§ **WHAT YOU HAVE TO DO**:
Where a line of the records contains the word "Open", show that line.

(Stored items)
=====
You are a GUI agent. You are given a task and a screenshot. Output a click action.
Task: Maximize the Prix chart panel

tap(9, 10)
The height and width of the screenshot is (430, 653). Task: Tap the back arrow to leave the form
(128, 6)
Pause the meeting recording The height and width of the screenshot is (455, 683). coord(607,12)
=====
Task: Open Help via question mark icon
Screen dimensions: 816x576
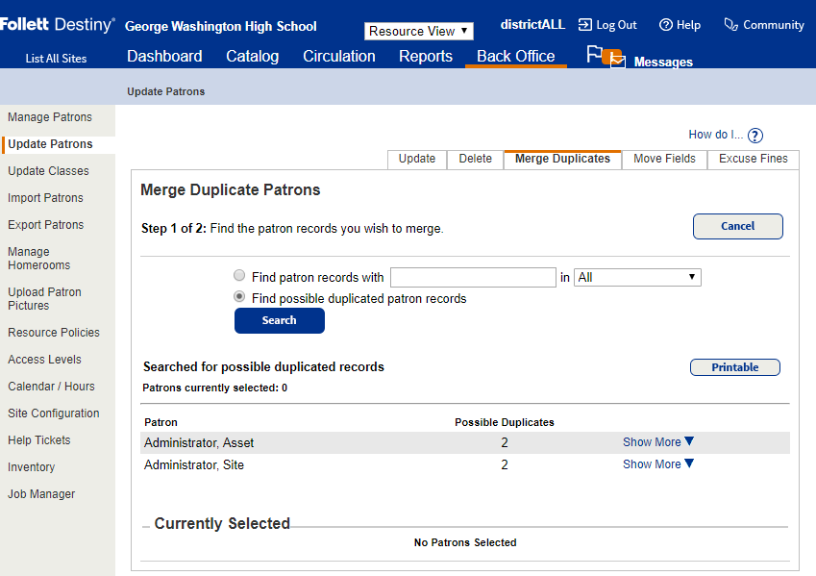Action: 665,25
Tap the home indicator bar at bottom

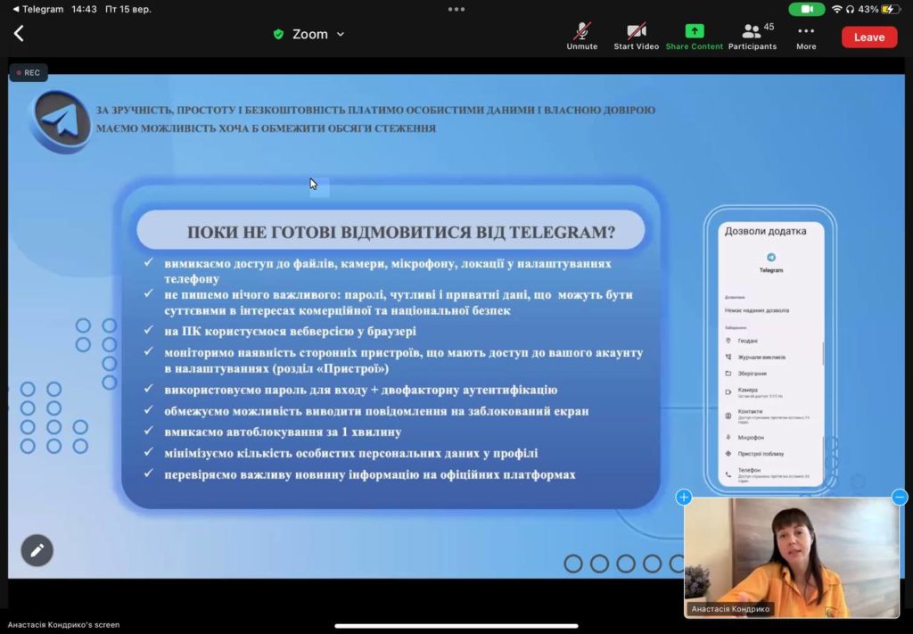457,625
=====
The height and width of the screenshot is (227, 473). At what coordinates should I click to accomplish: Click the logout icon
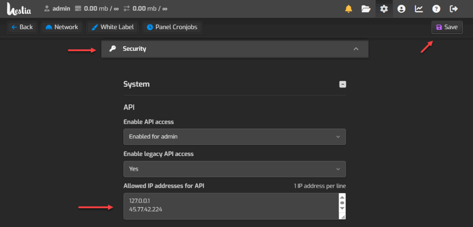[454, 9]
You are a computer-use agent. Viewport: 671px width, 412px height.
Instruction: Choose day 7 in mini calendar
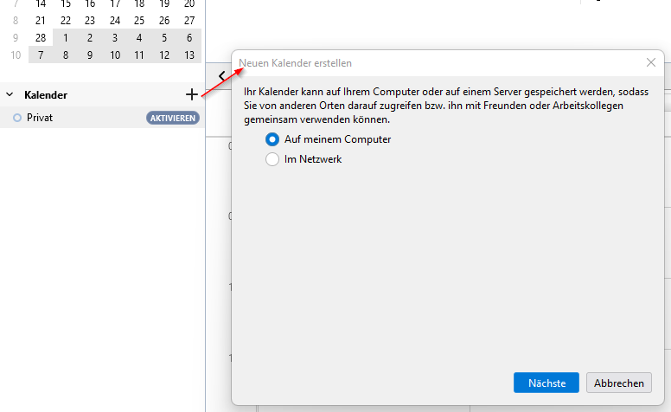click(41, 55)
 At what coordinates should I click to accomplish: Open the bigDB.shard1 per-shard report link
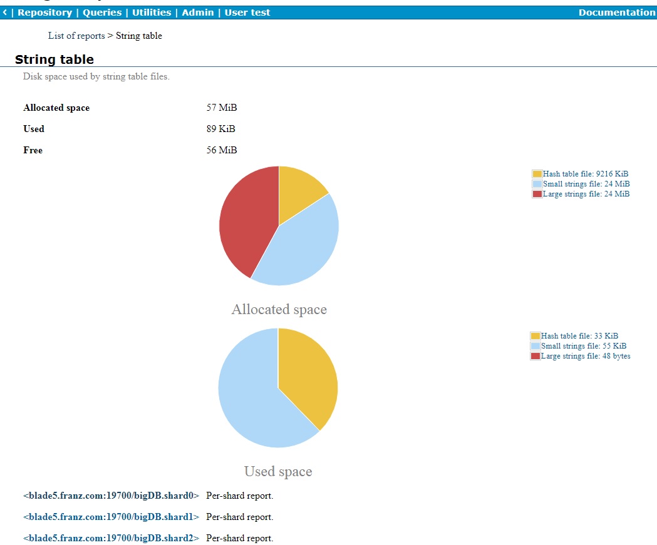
=====
§ **RESULT FOR THIS TASK**:
Task: Open Help via question mark icon
 At what coordinates should I click to accomplish: Open the bigDB.shard1 per-shard report link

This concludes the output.